Ses professeurs au Conservatoire à Lisbonne ne croyaient pas en son talent pour les planches et il n’a jamais rêvé d’être dramaturge, mais c’est comme si les fées du théâtre s’étaient penchées sur le berceau de Tiago Rodrigues, le nouveau directeur du Festival d’Avignon.

Premier étranger à être nommé à la tête de la prestigieuse manifestation théâtrale depuis sa fondation par Jean Vilar en 1947, ce Portugais de 45 ans préfère parler de " coïncidences poétiques " qui ont jalonné sa vie.
Comme ce " début d’un amour mutuel " en 2015, quand il est venu pour la première fois dans la cité des papes pour présenter sa version d’" Antoine et Cléopâtre " de Shakespeare. " Venir à Avignon, c’est comme si on rencontrait Antigone. J’ai été bouleversé, je suis tombé amoureux et, là, on s’est marié ", plaisante-t-il.

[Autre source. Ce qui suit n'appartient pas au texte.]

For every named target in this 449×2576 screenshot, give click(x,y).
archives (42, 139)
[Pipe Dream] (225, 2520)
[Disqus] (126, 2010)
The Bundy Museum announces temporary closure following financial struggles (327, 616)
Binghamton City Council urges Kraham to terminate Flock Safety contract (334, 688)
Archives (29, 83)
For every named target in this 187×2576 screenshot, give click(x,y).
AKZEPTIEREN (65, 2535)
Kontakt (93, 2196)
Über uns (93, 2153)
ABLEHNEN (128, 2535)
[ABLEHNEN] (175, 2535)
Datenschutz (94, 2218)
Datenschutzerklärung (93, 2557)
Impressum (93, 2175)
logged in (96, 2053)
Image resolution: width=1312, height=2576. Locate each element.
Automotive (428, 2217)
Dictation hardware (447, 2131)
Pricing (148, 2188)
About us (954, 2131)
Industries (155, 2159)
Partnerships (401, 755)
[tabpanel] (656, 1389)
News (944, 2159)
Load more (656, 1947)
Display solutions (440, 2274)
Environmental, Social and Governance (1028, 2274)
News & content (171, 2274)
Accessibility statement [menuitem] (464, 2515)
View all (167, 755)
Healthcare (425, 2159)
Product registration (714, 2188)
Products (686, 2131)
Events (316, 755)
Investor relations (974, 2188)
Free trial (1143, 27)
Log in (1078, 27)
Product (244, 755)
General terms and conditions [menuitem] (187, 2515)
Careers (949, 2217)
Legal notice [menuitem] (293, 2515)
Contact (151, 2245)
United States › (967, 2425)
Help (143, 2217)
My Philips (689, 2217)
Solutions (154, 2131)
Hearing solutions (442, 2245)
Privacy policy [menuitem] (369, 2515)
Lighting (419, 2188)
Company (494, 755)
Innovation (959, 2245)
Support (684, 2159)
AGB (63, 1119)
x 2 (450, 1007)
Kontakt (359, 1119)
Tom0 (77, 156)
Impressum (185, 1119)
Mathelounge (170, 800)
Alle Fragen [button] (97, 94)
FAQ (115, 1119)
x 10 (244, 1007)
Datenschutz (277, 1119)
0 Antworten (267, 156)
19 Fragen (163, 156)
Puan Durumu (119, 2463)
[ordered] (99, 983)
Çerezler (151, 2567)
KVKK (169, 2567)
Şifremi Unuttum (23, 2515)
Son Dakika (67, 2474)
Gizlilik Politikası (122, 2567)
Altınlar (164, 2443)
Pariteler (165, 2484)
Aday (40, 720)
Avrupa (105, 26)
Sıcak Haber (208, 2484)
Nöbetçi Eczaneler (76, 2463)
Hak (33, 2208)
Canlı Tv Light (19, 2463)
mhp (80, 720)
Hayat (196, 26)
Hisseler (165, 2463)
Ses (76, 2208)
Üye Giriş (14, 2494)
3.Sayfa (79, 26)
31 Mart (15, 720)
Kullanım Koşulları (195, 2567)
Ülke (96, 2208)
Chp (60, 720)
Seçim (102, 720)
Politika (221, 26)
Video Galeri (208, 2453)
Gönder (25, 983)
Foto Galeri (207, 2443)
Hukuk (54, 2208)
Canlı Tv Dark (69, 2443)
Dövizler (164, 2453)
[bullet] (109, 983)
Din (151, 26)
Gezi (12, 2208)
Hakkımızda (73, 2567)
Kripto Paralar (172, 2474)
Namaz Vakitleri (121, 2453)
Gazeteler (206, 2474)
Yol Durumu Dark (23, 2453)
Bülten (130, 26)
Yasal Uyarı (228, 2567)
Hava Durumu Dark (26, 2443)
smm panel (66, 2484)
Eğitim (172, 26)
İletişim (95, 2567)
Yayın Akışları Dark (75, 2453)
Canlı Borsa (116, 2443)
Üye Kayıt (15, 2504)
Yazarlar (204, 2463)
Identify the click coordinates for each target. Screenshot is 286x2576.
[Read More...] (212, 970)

L’artiste, dont le débit de parole rapide tranche avec le calme qu’il dégage, a beaucoup de projets pour " le plus beau festival au monde ", à commencer par " une langue invitée " chaque année. Pour sa première édition en juillet 2023, " ça sera l’anglais, avec plusieurs pièces " venant par exemple de Grande-Bretagne, du Nigeria ou d’Afrique du Sud, " pour redécouvrir la diversité de cette langue dominante, ses grands trésors culturels, mais aussi ses problèmes historiques et coloniaux ".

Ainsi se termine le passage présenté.